Employees who have worked on the ship OMT told that the ship between 70 and 80 meters long. The exterior is entirely made of aluminum so the ship is much lighter than other yachts. A unique feature is the large sun terrace (with jacuzzi) on the fore deck and the continuous windows in the bow. Behind the portholes are the quarters of the crew. At the stern hatches which are smaller (speed) boat back down to the country to achieve when a port is too small for the ship. The control of the hunting is done from seven 27-inch iMacs in the wheelhouse. –One More Thing

The collaboration between former Apple CEO Steve Jobs and minimalist product designer Philippe Starck was posthumously unveiled on Sunday, October 28th, in Aalsmeer, The Netherlands. It is the custom ship named Venus, an enormous super yacht, between 230 and 260 feet long. It is a luxury vessel clad with teak decks and large panes of ceiling-to-floor structural glass throughout.
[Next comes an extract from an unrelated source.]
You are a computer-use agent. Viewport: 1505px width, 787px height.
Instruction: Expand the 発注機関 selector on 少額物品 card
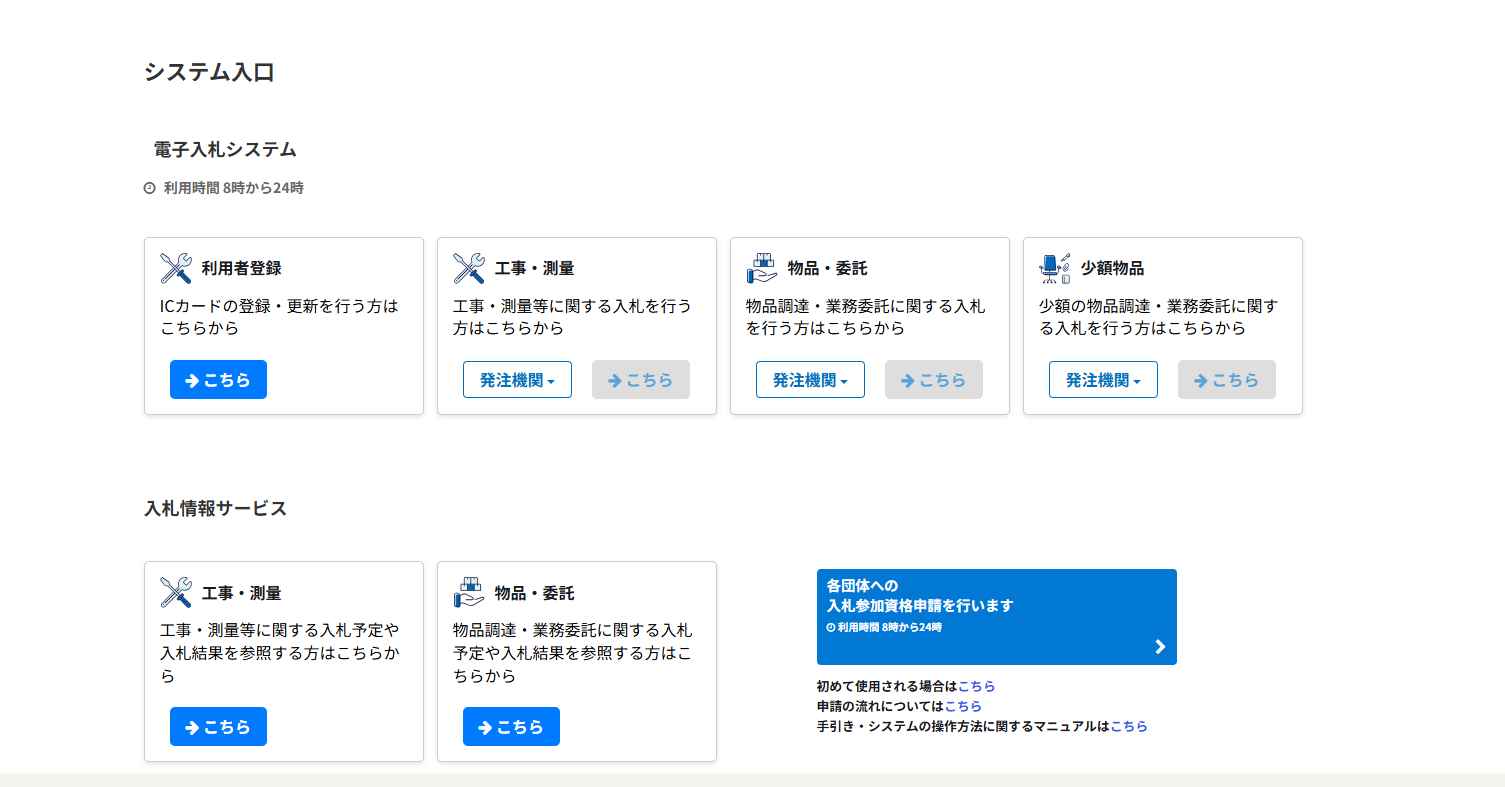tap(1103, 379)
The christening ceremony, which took place more than a year after Jobs’ death, was attended by the shipbuilding crew and his family, widow Laurene and three of their children, Reed, Erin and Eve. In Walter Isaacson’s biography, Jobs prophetically stated, “I know that it’s possible I will die and leave Laurene with a half-built boat. But I have to keep going on it. If I don’t, it’s an admission that I’m about to die.” Also, from the Isaacson’s book:

After our omelets at the café, we went back to his house and he showed me all of the models and architectural drawings. As expected, the planned yacht was sleek and minimalist. The teak decks were perfectly flat and unblemished by any accoutrements. As at an Apple store, the cabin windows were large panes, almost floor to ceiling, and the main living area was designed to have walls of glass that were forty feet long and ten feet high. He had gotten the chief engineer of the Apple stores to design a special glass that was able to provide structural support. By then the boat was under construction by the Dutch custom yacht builders Feadship, but Jobs was still fiddling with the design.